I think of the episode described in the Gospel of St. John (John 5:1-16). A man, ill for 38 years, has been attempting to enter the pool of Bethesda when the waters stir. However, because of the press of the crowd, the man remains unable to enter the pool at the appropriate time. It is highly significant that Jesus is the one to approach the man first. He asks the man, “Do you want to be well?” (John 5:6). Jesus knows all along what it is He will do. He will heal the man and in so doing accomplish the Father’s will (John 5:17). He will exercise the Divine prerogative. He is “Lord of the sabbath.”

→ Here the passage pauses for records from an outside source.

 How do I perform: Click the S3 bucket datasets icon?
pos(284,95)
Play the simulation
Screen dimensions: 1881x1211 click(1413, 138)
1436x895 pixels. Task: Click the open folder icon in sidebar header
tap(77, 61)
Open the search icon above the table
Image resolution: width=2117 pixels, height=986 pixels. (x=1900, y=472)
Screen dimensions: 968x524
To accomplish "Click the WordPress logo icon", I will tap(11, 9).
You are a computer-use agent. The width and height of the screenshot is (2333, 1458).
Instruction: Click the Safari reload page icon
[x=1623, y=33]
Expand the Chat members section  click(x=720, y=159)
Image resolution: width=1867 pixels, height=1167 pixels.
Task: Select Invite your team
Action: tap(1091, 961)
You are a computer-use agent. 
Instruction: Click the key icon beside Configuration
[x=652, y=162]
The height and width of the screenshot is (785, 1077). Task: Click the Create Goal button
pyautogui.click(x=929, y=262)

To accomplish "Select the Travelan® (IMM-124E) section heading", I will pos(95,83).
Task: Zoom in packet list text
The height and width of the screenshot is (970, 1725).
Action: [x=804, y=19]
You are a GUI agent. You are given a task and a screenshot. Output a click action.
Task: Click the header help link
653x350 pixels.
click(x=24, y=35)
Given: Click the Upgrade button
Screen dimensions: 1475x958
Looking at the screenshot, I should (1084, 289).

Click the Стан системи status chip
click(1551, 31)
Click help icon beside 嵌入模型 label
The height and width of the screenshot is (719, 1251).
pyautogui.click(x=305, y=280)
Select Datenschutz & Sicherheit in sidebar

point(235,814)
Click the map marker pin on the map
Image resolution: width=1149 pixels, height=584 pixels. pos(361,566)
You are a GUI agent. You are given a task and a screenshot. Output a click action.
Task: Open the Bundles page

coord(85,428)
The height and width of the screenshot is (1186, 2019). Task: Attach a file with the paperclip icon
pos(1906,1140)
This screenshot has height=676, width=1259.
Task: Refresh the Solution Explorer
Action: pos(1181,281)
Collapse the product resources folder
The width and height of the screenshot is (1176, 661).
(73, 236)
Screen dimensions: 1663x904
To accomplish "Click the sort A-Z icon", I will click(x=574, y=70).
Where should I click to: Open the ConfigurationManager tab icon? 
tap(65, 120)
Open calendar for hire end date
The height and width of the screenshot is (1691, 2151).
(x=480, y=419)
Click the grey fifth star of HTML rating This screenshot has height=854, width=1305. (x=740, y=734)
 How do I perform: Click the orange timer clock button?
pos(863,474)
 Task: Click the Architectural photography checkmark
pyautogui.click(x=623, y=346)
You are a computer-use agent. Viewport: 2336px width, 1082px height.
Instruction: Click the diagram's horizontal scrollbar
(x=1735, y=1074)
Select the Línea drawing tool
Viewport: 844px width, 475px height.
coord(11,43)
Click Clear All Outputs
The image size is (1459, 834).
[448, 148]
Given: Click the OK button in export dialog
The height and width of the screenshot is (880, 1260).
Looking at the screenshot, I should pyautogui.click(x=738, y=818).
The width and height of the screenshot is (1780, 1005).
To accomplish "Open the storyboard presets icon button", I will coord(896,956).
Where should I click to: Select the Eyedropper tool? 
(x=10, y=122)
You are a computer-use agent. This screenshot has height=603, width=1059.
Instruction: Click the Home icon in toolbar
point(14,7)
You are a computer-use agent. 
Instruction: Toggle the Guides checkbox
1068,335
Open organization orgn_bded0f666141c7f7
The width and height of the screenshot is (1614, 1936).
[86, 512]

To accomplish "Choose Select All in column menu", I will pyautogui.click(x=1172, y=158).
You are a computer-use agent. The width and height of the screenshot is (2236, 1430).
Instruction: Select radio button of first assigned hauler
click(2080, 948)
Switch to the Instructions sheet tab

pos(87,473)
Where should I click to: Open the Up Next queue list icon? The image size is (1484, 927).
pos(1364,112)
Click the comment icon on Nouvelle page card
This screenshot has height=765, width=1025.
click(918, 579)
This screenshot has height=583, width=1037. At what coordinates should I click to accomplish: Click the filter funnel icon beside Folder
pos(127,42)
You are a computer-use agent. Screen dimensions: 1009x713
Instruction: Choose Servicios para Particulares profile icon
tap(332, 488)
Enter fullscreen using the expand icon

The healing of the man at the pool of Bethesda can teach us many things. The central lesson, however, concerns who Jesus is, as the Son of Man, the Son of God, the “Lord of the sabbath.” He does good not to violate the law. He does good because He is who He is. All of this will climax just three chapters later in the Gospel of St. John, when Jesus will assert, “Amen, amen, I say to you, before Abraham came to be, I AM” (John 8:58).